The UK government on Monday published a roadmap to move tokenization of its wholesale financial markets from pilots to live trading over the next year, enlisting a 54-firm taskforce that includes BlackRock, Goldman Sachs, JPMorgan and Ripple and targeting the country’s first tokenized government bond by early 2027.

The inaugural report from Chris Woolard, HM Treasury’s Wholesale Digital Markets Champion, projects that tokenization could add up to £33 billion ($44 billion) to annual economic output and £14 billion in yearly tax revenue by 2035. The taskforce will stand up nine action groups over 12 months, focused first on tokenized repo, with a live end-to-end trial targeted for spring 2027.

“Like all network games, it is a race and one where the U.K. needs to move at the speed of the most agile players if we want to ensure we have a stake in developing the approach for international markets,” Woolard wrote.

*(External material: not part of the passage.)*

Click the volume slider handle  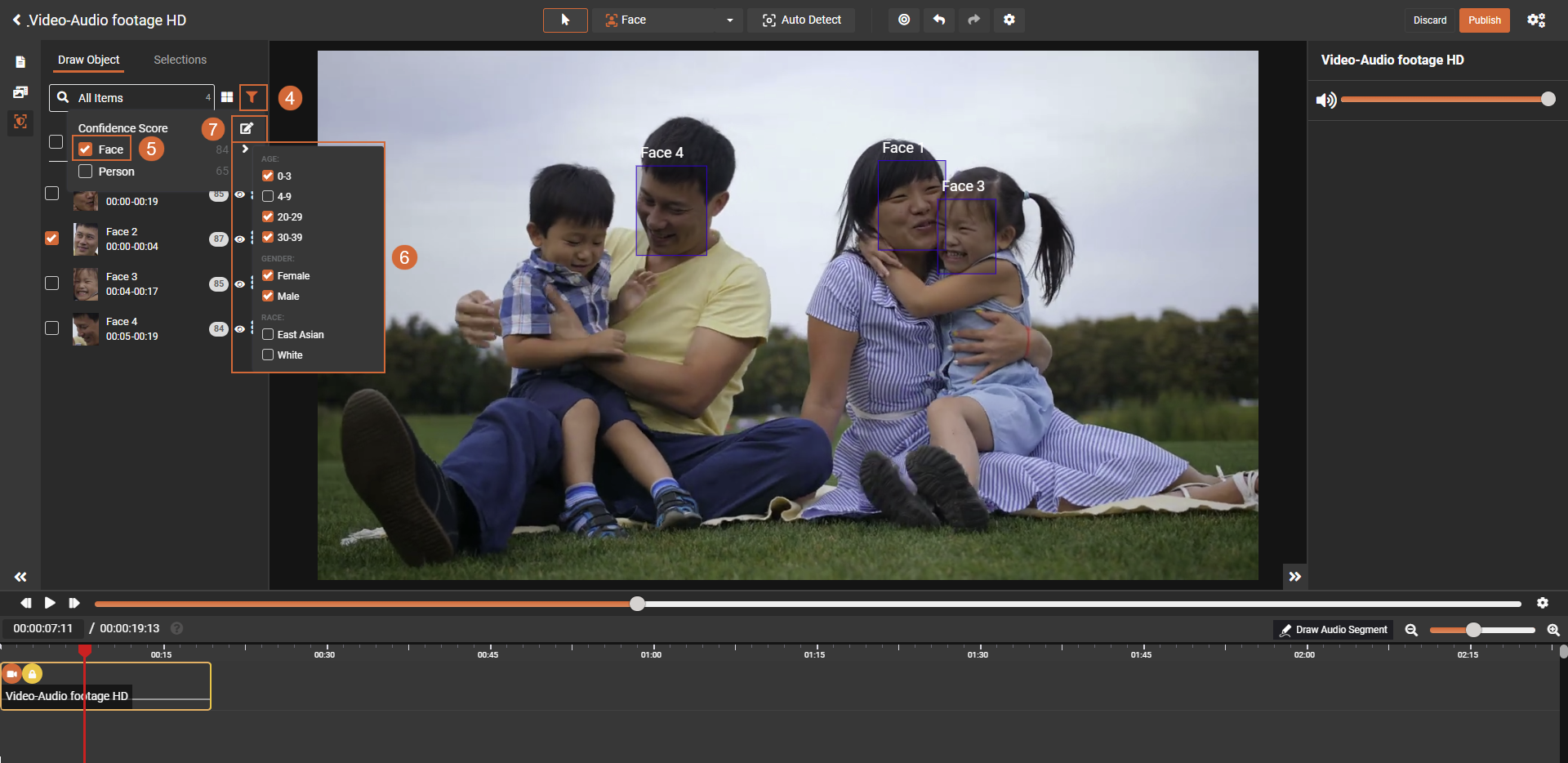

The digital gilt itself is not a new idea. Britain announced its Digital Gilt Instrument, or DIGIT, in November 2024 and appointed HSBC’s Orion platform to the pilot in February. What the report adds is a timetable and a wider ambition: it seeks follow-on gilt issuance, live secondary-market trading, and eligibility for the bonds to be used as collateral, urging the Bank of England to accept them.

The roadmap also warms to public blockchains. Woolard’s team proposed a hybrid design layering permissioned institutional networks on top of permissionless ones, citing BlackRock’s tokenized money-market fund BUIDL on Ethereum as a model, while flagging that a chain reorganization could in theory reverse a settled transaction, a finality risk traditional systems do not carry.

The report frames the effort as a contest the UK loses if standards and liquidity settle offshore first. Woolard’s team has asked for industry feedback by Sept. 4.